EXERCISE OBJECTIVE: Rewrite everything from the start of the material down to the line containing "click(44, 98)", changing "grey circle" to "gray circle" and leaving all else unchanged.
## Begin INFORMATION GIVEN
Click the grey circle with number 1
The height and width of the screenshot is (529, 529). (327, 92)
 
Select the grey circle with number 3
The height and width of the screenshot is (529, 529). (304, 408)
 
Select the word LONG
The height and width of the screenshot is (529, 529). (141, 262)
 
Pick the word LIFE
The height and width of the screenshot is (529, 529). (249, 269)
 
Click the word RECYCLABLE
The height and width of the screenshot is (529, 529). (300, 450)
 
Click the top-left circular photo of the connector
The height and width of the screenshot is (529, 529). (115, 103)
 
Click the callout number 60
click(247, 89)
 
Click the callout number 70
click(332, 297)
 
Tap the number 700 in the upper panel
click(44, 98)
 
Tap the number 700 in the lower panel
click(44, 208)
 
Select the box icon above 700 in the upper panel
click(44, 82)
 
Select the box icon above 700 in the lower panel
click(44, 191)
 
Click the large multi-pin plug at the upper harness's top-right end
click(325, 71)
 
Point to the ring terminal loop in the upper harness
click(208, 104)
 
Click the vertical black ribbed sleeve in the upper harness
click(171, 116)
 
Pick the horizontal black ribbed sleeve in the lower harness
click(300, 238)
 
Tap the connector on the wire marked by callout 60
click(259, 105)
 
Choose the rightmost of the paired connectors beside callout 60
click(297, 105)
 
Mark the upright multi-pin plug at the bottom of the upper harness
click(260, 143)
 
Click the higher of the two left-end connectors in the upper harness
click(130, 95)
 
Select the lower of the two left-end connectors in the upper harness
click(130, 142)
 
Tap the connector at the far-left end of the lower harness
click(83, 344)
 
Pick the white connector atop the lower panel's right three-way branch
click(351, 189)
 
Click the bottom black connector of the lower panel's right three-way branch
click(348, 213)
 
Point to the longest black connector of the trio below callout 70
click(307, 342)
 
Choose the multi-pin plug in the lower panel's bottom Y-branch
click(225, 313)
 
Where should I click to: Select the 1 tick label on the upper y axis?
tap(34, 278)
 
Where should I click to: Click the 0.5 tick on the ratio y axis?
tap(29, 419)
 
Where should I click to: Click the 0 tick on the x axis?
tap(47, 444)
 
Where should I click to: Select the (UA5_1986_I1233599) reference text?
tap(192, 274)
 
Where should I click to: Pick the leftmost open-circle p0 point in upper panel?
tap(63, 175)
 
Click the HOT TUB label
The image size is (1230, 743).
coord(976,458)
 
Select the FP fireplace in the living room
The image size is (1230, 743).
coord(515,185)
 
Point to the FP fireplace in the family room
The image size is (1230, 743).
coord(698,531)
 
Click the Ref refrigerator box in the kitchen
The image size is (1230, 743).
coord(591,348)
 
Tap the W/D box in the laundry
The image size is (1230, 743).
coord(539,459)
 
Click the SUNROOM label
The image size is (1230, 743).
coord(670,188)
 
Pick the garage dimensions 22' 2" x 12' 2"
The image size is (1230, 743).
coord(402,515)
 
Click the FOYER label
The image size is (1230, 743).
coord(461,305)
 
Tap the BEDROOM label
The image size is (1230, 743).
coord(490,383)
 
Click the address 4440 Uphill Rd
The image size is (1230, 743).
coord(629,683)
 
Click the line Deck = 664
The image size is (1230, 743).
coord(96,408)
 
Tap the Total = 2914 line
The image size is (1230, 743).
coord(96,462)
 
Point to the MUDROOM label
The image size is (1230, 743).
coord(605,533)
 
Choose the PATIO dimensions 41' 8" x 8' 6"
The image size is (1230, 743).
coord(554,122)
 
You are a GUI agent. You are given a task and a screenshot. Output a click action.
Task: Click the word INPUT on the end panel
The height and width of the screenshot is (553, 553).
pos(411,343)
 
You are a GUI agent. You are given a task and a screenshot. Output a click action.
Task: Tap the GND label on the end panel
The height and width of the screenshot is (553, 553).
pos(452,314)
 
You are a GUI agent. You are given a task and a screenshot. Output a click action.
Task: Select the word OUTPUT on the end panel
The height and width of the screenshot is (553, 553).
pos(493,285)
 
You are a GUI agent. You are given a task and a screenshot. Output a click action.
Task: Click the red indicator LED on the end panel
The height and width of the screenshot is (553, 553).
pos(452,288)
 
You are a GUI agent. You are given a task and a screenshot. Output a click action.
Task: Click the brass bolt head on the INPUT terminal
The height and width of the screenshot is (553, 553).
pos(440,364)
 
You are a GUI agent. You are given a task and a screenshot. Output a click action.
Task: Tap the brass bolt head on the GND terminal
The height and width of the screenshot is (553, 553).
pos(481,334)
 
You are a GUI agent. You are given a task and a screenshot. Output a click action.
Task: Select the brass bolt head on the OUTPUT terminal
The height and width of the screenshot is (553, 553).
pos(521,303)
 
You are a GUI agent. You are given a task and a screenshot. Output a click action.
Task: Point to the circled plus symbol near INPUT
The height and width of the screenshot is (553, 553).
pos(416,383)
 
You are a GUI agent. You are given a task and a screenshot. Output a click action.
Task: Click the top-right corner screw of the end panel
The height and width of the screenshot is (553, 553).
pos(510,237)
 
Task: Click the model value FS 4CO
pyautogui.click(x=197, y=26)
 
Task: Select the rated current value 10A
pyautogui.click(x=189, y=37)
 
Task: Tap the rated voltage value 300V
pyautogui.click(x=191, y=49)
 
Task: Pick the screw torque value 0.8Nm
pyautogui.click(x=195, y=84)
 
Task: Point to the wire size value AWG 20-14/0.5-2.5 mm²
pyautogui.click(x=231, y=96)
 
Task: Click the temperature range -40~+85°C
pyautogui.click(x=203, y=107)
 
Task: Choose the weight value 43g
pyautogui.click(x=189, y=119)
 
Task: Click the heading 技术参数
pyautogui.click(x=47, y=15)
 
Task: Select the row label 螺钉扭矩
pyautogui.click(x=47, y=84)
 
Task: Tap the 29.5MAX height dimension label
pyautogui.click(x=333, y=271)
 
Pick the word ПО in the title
## End INFORMATION GIVEN
ANSWER IN FULL:
Click the gray circle with number 1
The height and width of the screenshot is (529, 529). (327, 92)
 
Select the gray circle with number 3
The height and width of the screenshot is (529, 529). (304, 408)
 
Select the word LONG
The height and width of the screenshot is (529, 529). (141, 262)
 
Pick the word LIFE
The height and width of the screenshot is (529, 529). (249, 269)
 
Click the word RECYCLABLE
The height and width of the screenshot is (529, 529). (300, 450)
 
Click the top-left circular photo of the connector
The height and width of the screenshot is (529, 529). (115, 103)
 
Click the callout number 60
click(247, 89)
 
Click the callout number 70
click(332, 297)
 
Tap the number 700 in the upper panel
click(44, 98)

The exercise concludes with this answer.